+++ DATA SECTION

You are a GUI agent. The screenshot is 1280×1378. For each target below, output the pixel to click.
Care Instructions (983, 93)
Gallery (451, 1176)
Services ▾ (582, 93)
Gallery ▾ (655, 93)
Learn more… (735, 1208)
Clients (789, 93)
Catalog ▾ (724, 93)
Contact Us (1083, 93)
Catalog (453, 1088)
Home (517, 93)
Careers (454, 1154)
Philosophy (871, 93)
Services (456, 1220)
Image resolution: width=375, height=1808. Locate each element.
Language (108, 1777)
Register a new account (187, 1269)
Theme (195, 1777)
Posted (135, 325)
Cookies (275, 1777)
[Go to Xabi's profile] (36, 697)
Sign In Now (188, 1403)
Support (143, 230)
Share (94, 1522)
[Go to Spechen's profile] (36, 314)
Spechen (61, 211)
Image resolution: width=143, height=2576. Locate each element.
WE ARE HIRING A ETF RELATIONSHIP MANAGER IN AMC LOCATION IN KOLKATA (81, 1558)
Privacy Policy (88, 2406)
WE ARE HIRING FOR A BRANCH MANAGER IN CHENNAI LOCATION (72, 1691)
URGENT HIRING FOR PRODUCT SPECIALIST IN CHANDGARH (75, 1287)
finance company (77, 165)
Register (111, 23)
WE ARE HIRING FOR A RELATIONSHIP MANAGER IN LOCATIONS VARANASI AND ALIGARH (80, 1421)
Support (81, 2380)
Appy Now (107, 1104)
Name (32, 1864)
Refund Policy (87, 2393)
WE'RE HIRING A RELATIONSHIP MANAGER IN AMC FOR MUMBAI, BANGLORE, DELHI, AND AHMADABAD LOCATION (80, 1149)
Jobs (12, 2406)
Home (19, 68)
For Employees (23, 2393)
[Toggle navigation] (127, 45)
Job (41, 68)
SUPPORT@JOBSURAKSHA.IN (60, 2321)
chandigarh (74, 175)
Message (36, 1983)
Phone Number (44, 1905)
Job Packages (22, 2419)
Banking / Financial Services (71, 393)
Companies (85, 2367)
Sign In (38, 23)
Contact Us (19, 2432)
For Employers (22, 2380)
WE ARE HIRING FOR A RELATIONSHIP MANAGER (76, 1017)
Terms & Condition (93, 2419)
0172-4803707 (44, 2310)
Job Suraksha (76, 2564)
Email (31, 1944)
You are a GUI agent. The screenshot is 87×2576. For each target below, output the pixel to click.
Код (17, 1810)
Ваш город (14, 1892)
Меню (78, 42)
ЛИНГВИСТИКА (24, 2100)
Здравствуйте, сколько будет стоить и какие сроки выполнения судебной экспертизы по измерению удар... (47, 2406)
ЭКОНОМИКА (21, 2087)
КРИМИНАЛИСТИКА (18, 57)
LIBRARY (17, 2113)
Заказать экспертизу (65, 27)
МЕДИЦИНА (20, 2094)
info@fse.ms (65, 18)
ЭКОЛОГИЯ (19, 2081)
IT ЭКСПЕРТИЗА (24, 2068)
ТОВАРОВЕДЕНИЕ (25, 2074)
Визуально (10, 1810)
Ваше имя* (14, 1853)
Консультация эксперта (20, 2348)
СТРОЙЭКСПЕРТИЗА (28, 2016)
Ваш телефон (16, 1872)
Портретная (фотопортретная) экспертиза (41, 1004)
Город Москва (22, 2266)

++++++

**ASSIGNMENT:** Please output the records once more, exactly as they were written.

**FINISHED EXERCISE:**
You are a GUI agent. The screenshot is 1280×1378. For each target below, output the pixel to click.
Care Instructions (983, 93)
Gallery (451, 1176)
Services ▾ (582, 93)
Gallery ▾ (655, 93)
Learn more… (735, 1208)
Clients (789, 93)
Catalog ▾ (724, 93)
Contact Us (1083, 93)
Catalog (453, 1088)
Home (517, 93)
Careers (454, 1154)
Philosophy (871, 93)
Services (456, 1220)
Image resolution: width=375, height=1808. Locate each element.
Language (108, 1777)
Register a new account (187, 1269)
Theme (195, 1777)
Posted (135, 325)
Cookies (275, 1777)
[Go to Xabi's profile] (36, 697)
Sign In Now (188, 1403)
Support (143, 230)
Share (94, 1522)
[Go to Spechen's profile] (36, 314)
Spechen (61, 211)
Image resolution: width=143, height=2576. Locate each element.
WE ARE HIRING A ETF RELATIONSHIP MANAGER IN AMC LOCATION IN KOLKATA (81, 1558)
Privacy Policy (88, 2406)
WE ARE HIRING FOR A BRANCH MANAGER IN CHENNAI LOCATION (72, 1691)
URGENT HIRING FOR PRODUCT SPECIALIST IN CHANDGARH (75, 1287)
finance company (77, 165)
Register (111, 23)
WE ARE HIRING FOR A RELATIONSHIP MANAGER IN LOCATIONS VARANASI AND ALIGARH (80, 1421)
Support (81, 2380)
Appy Now (107, 1104)
Name (32, 1864)
Refund Policy (87, 2393)
WE'RE HIRING A RELATIONSHIP MANAGER IN AMC FOR MUMBAI, BANGLORE, DELHI, AND AHMADABAD LOCATION (80, 1149)
Jobs (12, 2406)
Home (19, 68)
For Employees (23, 2393)
[Toggle navigation] (127, 45)
Job (41, 68)
SUPPORT@JOBSURAKSHA.IN (60, 2321)
chandigarh (74, 175)
Message (36, 1983)
Phone Number (44, 1905)
Job Packages (22, 2419)
Banking / Financial Services (71, 393)
Companies (85, 2367)
Sign In (38, 23)
Contact Us (19, 2432)
For Employers (22, 2380)
WE ARE HIRING FOR A RELATIONSHIP MANAGER (76, 1017)
Terms & Condition (93, 2419)
0172-4803707 (44, 2310)
Job Suraksha (76, 2564)
Email (31, 1944)
You are a GUI agent. The screenshot is 87×2576. For each target below, output the pixel to click.
Код (17, 1810)
Ваш город (14, 1892)
Меню (78, 42)
ЛИНГВИСТИКА (24, 2100)
Здравствуйте, сколько будет стоить и какие сроки выполнения судебной экспертизы по измерению удар... (47, 2406)
ЭКОНОМИКА (21, 2087)
КРИМИНАЛИСТИКА (18, 57)
LIBRARY (17, 2113)
Заказать экспертизу (65, 27)
МЕДИЦИНА (20, 2094)
info@fse.ms (65, 18)
ЭКОЛОГИЯ (19, 2081)
IT ЭКСПЕРТИЗА (24, 2068)
ТОВАРОВЕДЕНИЕ (25, 2074)
Визуально (10, 1810)
Ваше имя* (14, 1853)
Консультация эксперта (20, 2348)
СТРОЙЭКСПЕРТИЗА (28, 2016)
Ваш телефон (16, 1872)
Портретная (фотопортретная) экспертиза (41, 1004)
Город Москва (22, 2266)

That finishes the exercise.